◆ **Given records**:

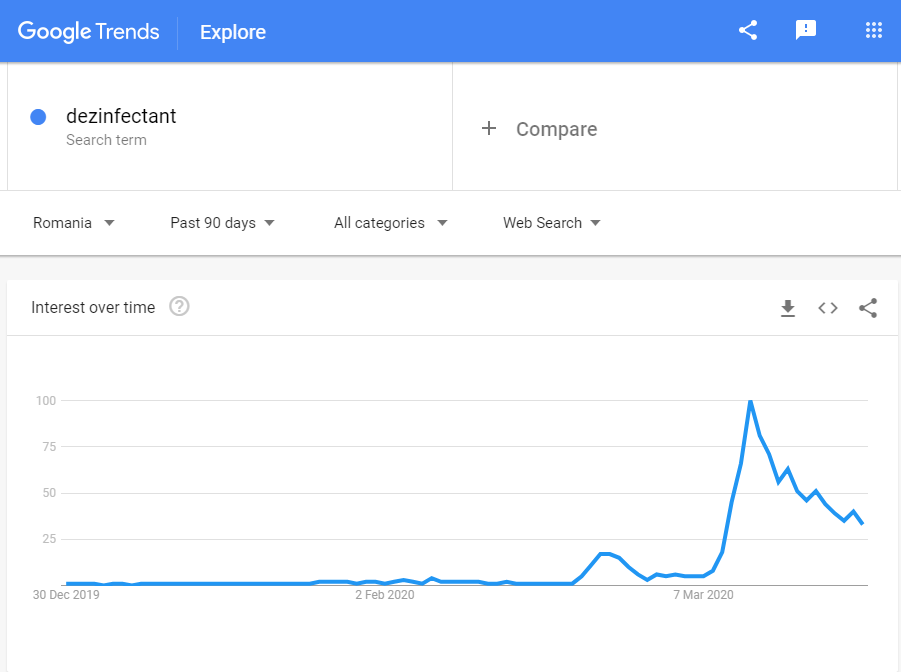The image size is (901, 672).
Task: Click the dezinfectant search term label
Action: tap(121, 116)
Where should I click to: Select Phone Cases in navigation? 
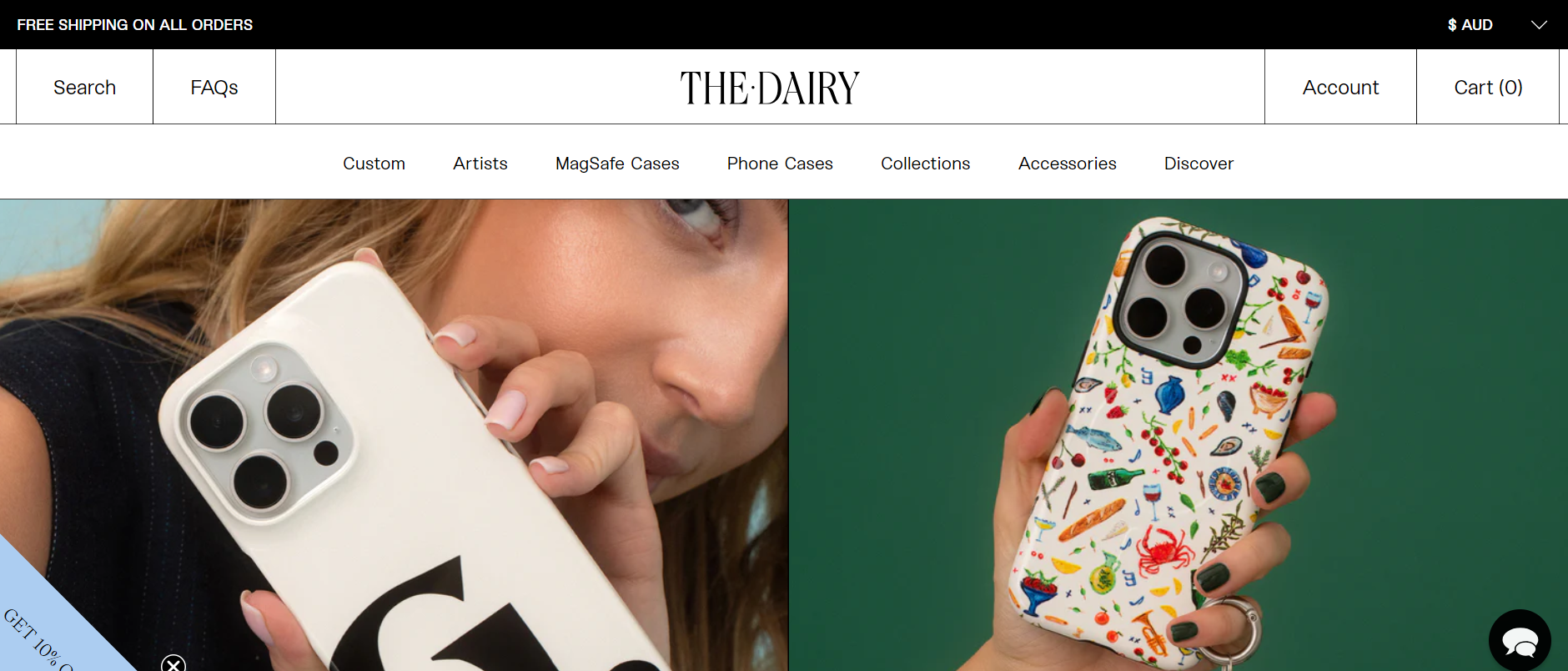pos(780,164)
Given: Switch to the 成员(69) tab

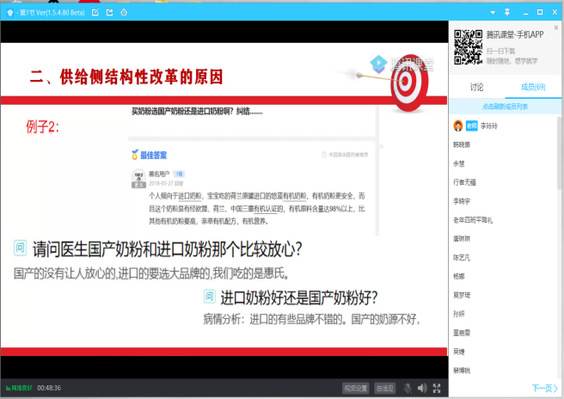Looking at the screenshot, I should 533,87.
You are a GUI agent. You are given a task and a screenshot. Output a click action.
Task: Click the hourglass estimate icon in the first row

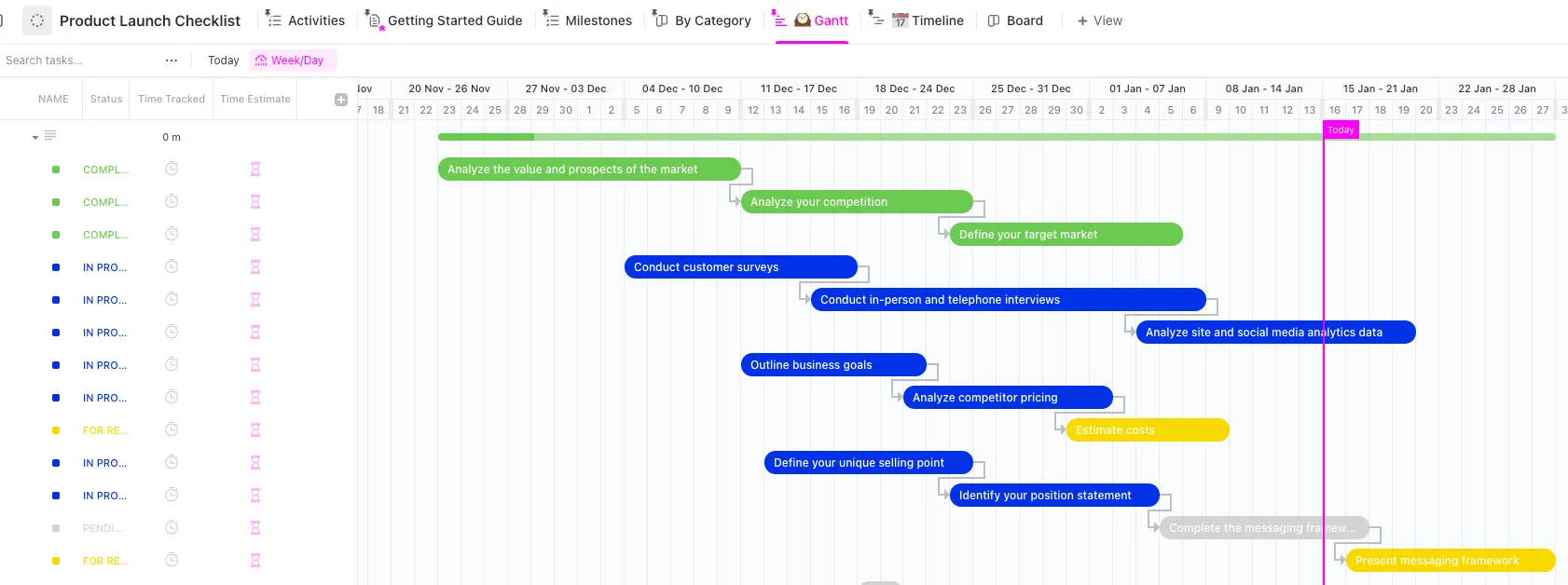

◆ **Prompt**:
What is needed is a word-for-word copy of the lines from the one containing "Where should I" through the final line of the records above, both included, with the pictures left out.

◆ **Answer section**:
Where should I click to: Select Phone Cases in navigation? 
pos(780,164)
Given: Switch to the 成员(69) tab

Looking at the screenshot, I should 533,87.
You are a GUI agent. You are given a task and a screenshot. Output a click action.
Task: Click the hourglass estimate icon in the first row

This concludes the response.